NOT YET THE FINISHED PRODUCT
While the annual Shanghai Fashion Week has grown significantly over the years, industry veterans believe more needs to be done before it can be on par with its more illustrious Western counterparts
The front row at the opening show of the 2016 Fall/Winter Shanghai Fashion Week (SFW) on April 8 was graced by some very influential people in the global fashion scene, an indication that the annual event has grown much in stature since its inception in 2003.
But instead of the typical personalities like supermodels or A-listers, among those seated were Pascal Morand, executive president of the French Federation of Fashion, Carlo Capasa, chairman of the Italian National Fashion Chamber, Sara Maino, senior editor of Vogue Italy, and Gemma Williams, British fashion columnist and the author of Fashion China.
“These are industry veterans who are just as influential, if not more, as fashion designers, stylists and celebrities in the industry,” said Du Wenxia, a member of the Shanghai Fashion Week committee.
Ever since the first SFW in 2003, the government-sponsored event has strived to narrow the gap with the Big Four — London, Milan, Paris and New York — by inviting famous designers such as Vivienne Westwood and Karl Lagerfeld to reproduce their shows in Shanghai.
The committee had also decided in recent years to shift the focus away from the glamourous side of the event and instead concentrate on “experiences and lessons”, according to Chen Ying, the Vice-President of Shangtex Group, the State-owned company that organizes SFW every year.
After reaching a long-term and strategic cooperation agreement with the British Fashion Council last year, the company has further expanded its European connections this year by signing collaboration deals with the French Fashion Federation and the Italian National Fashion Chamber.
At the news conference on the morning after the opening show, Chen noted that these collaborative deals connect what could be the world’s largest consumer market for fashion to a highly established and reliable supply for fashion, as well as “encourage dialogue between young designers and share information among the world’s leading fashion manufacturers”.
Raymond Tan, a Malaysian fashion photographer who has lived and worked in London for 10 years, said that Shanghai’s fashion industry is now the best place in the world to work in.
•Held across four locations: The black tent at Xintiandi (for independent designers and commercial brands), Shanghai Exhibition Center (for international brands such as DIESEL and Dirk Bikkembergs), Labelhood on the Bund for still presentation, and 800 Show in Jing’an for graduates and kids wear.

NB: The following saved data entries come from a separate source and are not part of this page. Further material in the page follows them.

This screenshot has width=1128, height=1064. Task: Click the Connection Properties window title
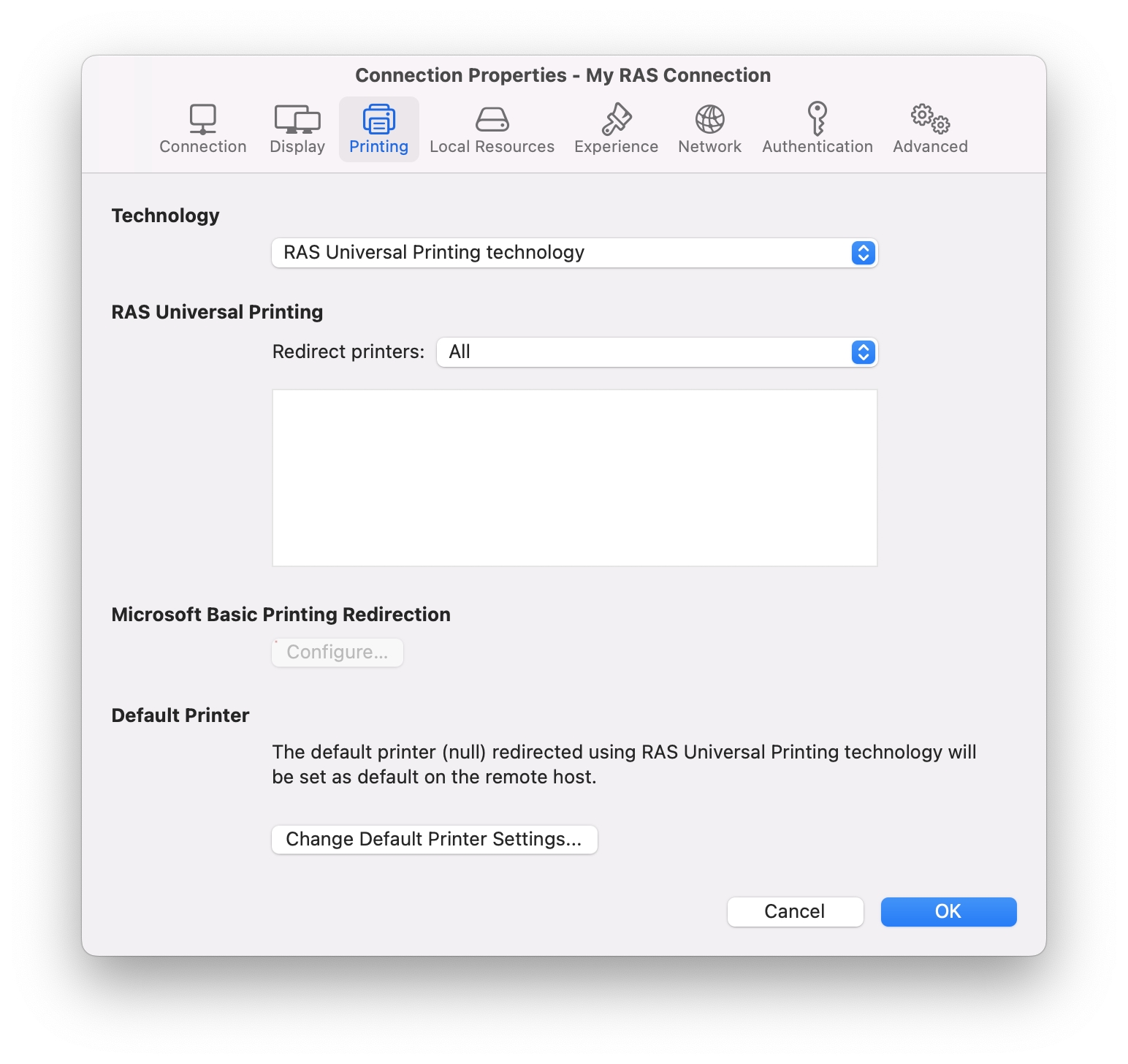(563, 75)
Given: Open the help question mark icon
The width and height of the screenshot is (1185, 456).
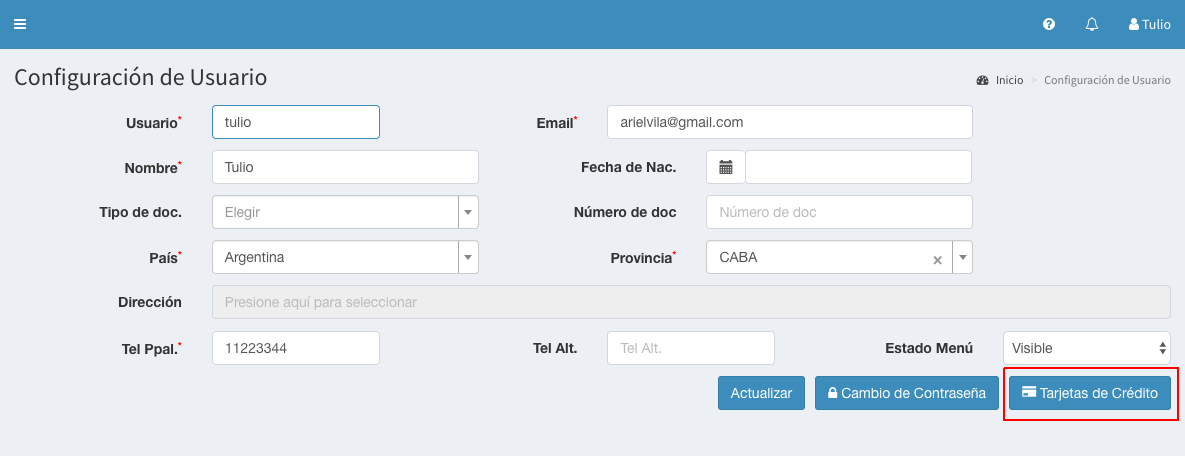Looking at the screenshot, I should (1049, 24).
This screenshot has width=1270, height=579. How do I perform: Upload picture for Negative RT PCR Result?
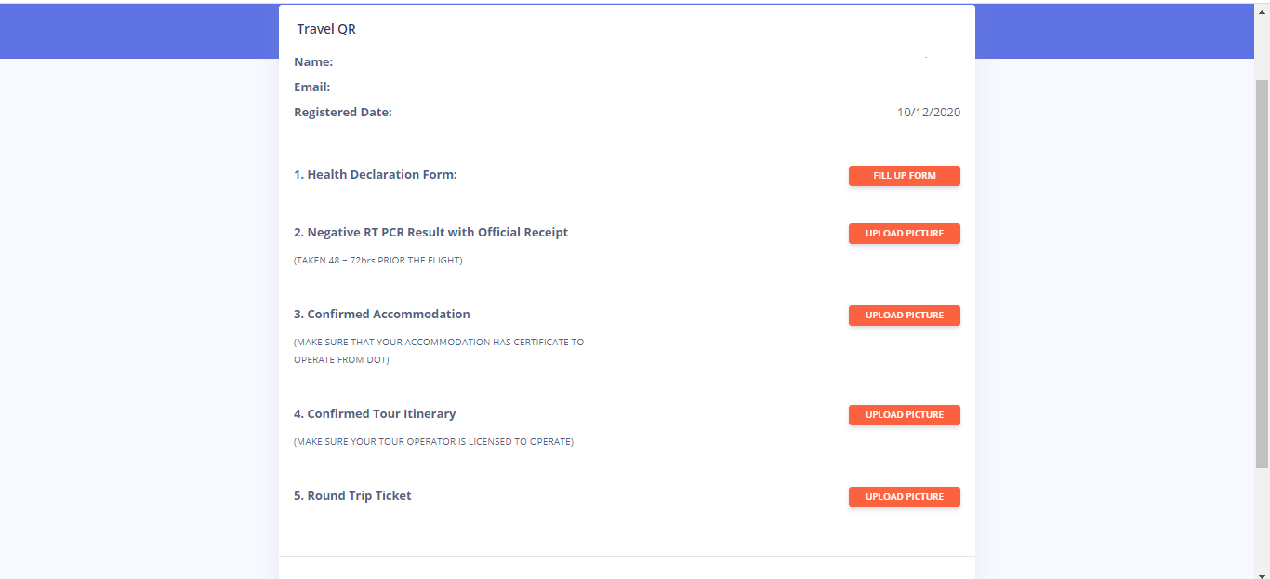click(x=904, y=233)
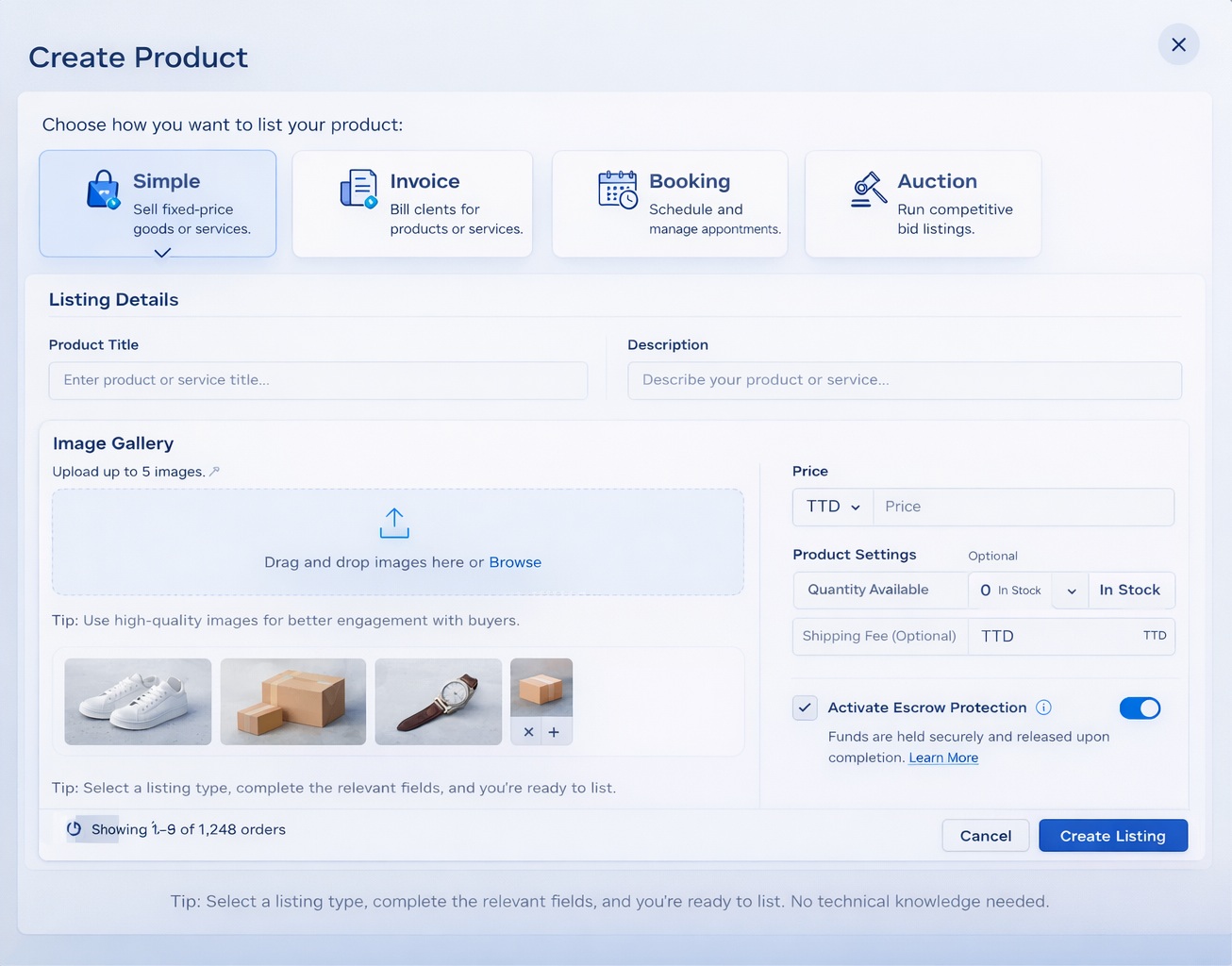1232x966 pixels.
Task: Click the Invoice document icon
Action: 358,189
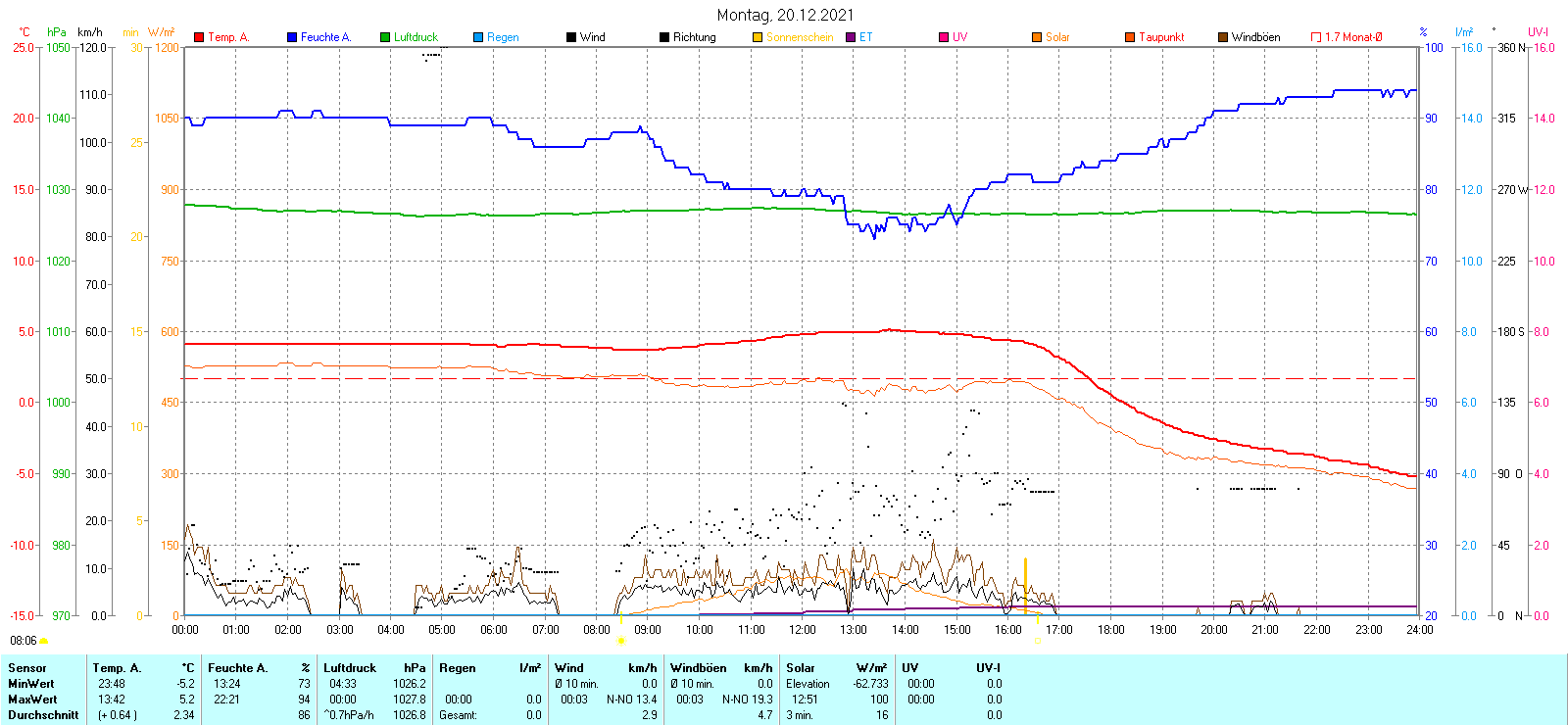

•There were more than 1,500 visitors at the opening day of trade show MODE Showroom, up 30 percent up from last season. More than 500 buyers and distributors from around the world attended the four-day event.
“The growth of the industry here is amazing and to be a part of the industry when it’s growing is what excites me,” said Tan, who recently relocated to Shanghai to further his photography career.
“Just look at the sheer number of Chinese graduates in London. Many of them are coming back to China afterwards, and they are the future of not only fashion but also the creative industry here,” he added.
But while Shanghai’s fashion scene has grown considerably through the years, the industry experts in attendance at SFW noted that there is still much to be done before Shanghai can be considered the world’s fifth fashion capital.
“The products are of course important, but that is just one spectrum of the fashion system,” said Capasa after the news conference.
“What is missing here in Shanghai is the image of fashion. Image is what aspires women to walk into the store and pay for a dress even though they already have a full wardrobe of it,” he added.
In order to achieve this, Capasa said that Shanghai needs to be more open to international collaboration with photographers, stylists and artists.
“Creating image is hard work. It’s not something you can walk into a store and ask to buy one kilogram of. Chinese investors are very generous when it comes to buying machines to produce clothes, but what the market needs are masterpieces,” said Capasa.
On the other hand, Sara Maino believes that it is the lack of sales technique and the high prices of Chinese creations that have been hindering the progress of China’s young fashion designers.
For years, small-scale production, the rising cost of labor in the domestic market and the lack of support have pushed many Chinese designers to set their prices at almost the same level as global luxury brands, and this has in turn isolated them from customers.
Lin Jian, one of China’s most celebrated fashion commentators, attributed this to the fact that Chinese designers have been overly obsessed with being “independent”. He noted that there is usually a misconception among domestic designers that being independent equates to being successful and stylish.
“People often ask when China will produce its own Alexander McQueen or Coco Chanel. I have no answer to that. However, young designers need to face the realities of the business first,” said Lin.